YOUR TASKS:
a – Render this sentence from the passage on CCPA opt-out rules in Spanish: "The deadline for CPPA to finalize regulations is July 1, 2022."
b – Write a continuation of the passage on CCPA opt-out rules, picking up after its final sentence.

--- DOCUMENT TEXT ---

The California Office of the Attorney General recently announced two ways to make it easier for consumers to assert their privacy rights and business to comply with the CCPA opt-out rules related to the sale of personal information.

Global Privacy Control (GPC)

The Frequently Asked Questions page on the CCPA website has been updated stating that the Global Privacy Control (GPC) signal “must be honored by covered businesses as a valid consumer request to stop the sale of personal information.” GPC is a browser-based global opt-out setting that enables consumers to automatically send their Do Not Sell My Personal Information preference to participating websites as an alternative to having to manually submit requests to each website individually.

While this announcement is a clear endorsement, GPC has always been a part of the CCPA. The law requires businesses collecting personal information online to honor user-enabled global privacy controls including a browser plug-in or privacy setting that signals the consumer’s choice to opt-out of the sale of their personal information. Under the CCPA businesses must treat those signals as a valid CCPA “Do Not Sell” request.

The validity of GPC, however, has been called into question by the legal and business communities. CCPA states that opt-out tools must be free of defaults constraining or presupposing a consumer’s intent. The opt-out tool must also allow consumers to “selectively consent” to an individual business’s “sale” of their personal information or “use or disclosure” of their sensitive information. The current version of GPC has been called out for not meeting these requirements because it does not provide these options and because it is enabled by default in browsers.

California’s newly formed California Privacy Protection Agency (CPPA) will ultimately have the authority to define a technical standard for an opt-out preference signal with its own requirements. The deadline for CPPA to finalize regulations is July 1, 2022. The current language around the requirement to honor GPC will either need modifications or removal before CCPA takes effect on January 1, 2023.

--- DATA EXTRACT ---

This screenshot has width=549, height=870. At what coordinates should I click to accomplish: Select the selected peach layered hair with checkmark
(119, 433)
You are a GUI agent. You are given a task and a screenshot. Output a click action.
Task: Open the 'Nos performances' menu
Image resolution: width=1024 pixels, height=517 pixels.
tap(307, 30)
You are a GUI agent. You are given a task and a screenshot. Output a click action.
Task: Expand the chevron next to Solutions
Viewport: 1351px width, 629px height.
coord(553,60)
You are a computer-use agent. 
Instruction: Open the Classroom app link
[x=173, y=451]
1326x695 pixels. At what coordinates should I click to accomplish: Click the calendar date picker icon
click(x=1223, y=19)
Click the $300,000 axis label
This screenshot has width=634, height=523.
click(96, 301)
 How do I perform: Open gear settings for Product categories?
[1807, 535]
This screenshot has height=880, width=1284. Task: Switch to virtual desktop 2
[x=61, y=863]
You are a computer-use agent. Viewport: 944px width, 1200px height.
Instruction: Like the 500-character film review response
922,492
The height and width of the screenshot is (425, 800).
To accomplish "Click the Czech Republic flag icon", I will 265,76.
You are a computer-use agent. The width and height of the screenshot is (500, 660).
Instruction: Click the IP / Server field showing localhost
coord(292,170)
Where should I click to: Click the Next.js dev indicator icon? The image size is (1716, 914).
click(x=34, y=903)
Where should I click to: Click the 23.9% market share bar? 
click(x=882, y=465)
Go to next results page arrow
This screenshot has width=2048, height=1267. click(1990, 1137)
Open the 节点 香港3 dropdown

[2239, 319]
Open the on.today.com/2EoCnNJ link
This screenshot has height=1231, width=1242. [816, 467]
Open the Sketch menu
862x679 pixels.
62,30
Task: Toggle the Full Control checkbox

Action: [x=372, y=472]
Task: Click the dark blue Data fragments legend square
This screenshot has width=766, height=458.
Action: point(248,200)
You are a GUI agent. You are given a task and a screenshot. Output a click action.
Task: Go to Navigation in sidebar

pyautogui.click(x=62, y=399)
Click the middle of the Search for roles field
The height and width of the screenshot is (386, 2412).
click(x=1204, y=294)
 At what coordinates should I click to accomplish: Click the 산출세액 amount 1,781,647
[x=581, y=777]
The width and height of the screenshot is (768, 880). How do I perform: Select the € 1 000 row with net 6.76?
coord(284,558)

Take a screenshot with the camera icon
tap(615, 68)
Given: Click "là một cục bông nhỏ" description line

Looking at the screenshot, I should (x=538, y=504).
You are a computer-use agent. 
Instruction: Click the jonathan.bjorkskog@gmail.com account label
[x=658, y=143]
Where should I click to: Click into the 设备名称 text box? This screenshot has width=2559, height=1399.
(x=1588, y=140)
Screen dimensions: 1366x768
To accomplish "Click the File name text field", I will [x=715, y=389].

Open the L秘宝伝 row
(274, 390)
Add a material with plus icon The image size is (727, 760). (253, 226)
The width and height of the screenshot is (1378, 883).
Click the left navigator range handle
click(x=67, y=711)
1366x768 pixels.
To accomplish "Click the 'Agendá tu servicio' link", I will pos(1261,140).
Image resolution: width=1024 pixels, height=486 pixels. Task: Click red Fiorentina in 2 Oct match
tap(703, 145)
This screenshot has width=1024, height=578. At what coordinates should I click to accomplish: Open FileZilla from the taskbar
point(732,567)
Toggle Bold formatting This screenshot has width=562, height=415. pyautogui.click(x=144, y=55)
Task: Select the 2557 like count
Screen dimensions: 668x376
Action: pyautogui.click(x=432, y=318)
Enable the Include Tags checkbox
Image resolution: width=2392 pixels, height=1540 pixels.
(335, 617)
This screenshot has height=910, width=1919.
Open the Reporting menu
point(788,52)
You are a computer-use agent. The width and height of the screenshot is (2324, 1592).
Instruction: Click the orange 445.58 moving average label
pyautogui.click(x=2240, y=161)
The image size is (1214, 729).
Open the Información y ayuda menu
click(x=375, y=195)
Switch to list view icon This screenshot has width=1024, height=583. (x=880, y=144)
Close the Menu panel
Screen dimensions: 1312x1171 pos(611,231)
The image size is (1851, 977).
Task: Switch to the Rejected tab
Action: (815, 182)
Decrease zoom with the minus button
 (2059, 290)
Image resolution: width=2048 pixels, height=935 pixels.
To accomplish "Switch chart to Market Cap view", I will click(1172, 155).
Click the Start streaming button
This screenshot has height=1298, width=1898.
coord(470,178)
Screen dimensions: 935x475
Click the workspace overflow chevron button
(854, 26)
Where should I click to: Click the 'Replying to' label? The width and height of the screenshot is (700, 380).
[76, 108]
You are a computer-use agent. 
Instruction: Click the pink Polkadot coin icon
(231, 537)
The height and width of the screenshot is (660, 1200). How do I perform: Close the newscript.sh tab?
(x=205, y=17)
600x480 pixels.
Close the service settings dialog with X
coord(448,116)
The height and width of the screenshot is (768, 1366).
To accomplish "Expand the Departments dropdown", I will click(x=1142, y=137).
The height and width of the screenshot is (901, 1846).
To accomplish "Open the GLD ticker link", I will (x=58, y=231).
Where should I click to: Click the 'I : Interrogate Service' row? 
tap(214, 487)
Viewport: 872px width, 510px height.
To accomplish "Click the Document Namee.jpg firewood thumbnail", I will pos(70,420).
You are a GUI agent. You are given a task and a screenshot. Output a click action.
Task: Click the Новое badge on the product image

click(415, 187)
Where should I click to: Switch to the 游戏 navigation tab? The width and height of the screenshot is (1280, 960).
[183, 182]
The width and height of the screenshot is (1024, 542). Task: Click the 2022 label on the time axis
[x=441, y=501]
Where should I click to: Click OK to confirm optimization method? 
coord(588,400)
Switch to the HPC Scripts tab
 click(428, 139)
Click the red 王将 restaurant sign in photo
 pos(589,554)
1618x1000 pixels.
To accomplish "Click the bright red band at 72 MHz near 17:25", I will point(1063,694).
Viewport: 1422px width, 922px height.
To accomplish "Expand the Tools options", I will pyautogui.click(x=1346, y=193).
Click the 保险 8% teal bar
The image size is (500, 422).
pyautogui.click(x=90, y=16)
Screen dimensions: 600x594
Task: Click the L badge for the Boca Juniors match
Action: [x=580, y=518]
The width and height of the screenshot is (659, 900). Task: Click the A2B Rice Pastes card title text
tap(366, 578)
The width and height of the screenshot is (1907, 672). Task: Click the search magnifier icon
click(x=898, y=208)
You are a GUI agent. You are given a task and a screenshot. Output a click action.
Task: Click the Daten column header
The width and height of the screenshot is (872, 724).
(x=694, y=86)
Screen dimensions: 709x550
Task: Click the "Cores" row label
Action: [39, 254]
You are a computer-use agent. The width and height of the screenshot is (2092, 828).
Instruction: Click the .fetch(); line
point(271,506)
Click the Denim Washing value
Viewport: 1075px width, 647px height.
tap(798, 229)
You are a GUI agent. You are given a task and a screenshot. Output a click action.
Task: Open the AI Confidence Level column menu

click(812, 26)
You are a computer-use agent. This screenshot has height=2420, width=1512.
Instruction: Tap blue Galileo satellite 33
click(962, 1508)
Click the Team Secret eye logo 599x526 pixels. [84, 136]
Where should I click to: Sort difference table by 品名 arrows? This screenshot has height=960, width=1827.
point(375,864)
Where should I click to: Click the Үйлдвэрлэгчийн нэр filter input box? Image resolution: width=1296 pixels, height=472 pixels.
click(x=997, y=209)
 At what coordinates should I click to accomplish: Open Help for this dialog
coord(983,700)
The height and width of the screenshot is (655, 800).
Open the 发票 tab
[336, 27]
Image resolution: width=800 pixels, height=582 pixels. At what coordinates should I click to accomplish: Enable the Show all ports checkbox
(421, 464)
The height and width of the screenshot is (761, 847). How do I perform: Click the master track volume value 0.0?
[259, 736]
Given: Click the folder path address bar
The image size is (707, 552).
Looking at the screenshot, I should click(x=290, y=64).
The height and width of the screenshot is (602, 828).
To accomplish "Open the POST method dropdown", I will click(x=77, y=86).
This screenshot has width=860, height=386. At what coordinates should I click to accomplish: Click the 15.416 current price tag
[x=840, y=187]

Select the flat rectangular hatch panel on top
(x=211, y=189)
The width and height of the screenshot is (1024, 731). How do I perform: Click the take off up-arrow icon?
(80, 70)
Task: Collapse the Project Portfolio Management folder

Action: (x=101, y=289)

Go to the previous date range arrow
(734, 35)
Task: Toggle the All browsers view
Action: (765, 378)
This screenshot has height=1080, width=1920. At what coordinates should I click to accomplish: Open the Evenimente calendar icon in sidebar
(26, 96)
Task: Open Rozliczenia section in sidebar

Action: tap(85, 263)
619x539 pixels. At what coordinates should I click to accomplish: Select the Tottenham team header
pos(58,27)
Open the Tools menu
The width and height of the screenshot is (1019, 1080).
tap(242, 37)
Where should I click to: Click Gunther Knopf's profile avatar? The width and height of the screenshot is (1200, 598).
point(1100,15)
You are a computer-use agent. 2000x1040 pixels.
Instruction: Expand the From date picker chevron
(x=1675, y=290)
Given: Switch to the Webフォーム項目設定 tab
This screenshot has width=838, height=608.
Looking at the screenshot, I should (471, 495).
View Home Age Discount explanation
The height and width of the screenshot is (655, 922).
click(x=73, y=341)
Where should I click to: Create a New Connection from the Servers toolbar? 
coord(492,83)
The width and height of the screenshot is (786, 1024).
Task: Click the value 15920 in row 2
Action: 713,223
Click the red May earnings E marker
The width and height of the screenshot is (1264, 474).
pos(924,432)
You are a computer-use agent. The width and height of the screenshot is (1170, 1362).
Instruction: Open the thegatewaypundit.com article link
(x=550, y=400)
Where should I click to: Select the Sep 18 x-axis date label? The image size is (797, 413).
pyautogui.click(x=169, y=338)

---

RESPONSES IN ORDER:
a – La fecha límite para que la CPPA finalice los reglamentos es el 1 de julio de 2022.

b –
Consumer Privacy Tool

A new Consumer Privacy Tool is now available to help consumers send a notice of non-compliance to businesses allegedly violating the CCPA.

The Attorney General’s office launched a new online Consumer Privacy Interactive Tool allowing consumers to directly notify businesses that they believe are not complying with the CCPA Do Not Sell My Personal Information requirements. The tool asks consumers through a series of questions about the business in question. A report is generated with the information that can then be sent to the businesses. The tool and reports may be used by the AG’s office to trigger a 30-day cure period notice letter to the business.

For now, the tool (V1.0) is limited to drafting notices for a missing or non-conspicuous “Do Not Sell My Personal Information” link on a business’s website. Future versions of the tool may have more robust notices for other types of CCPA violations.

As evidenced by the announcement around GPC and the Consumer Privacy Tool, the AG’s office is focused on enforcement and compliance of the CCPA. Covered businesses should re-evaluate and update their CCPA compliance programs.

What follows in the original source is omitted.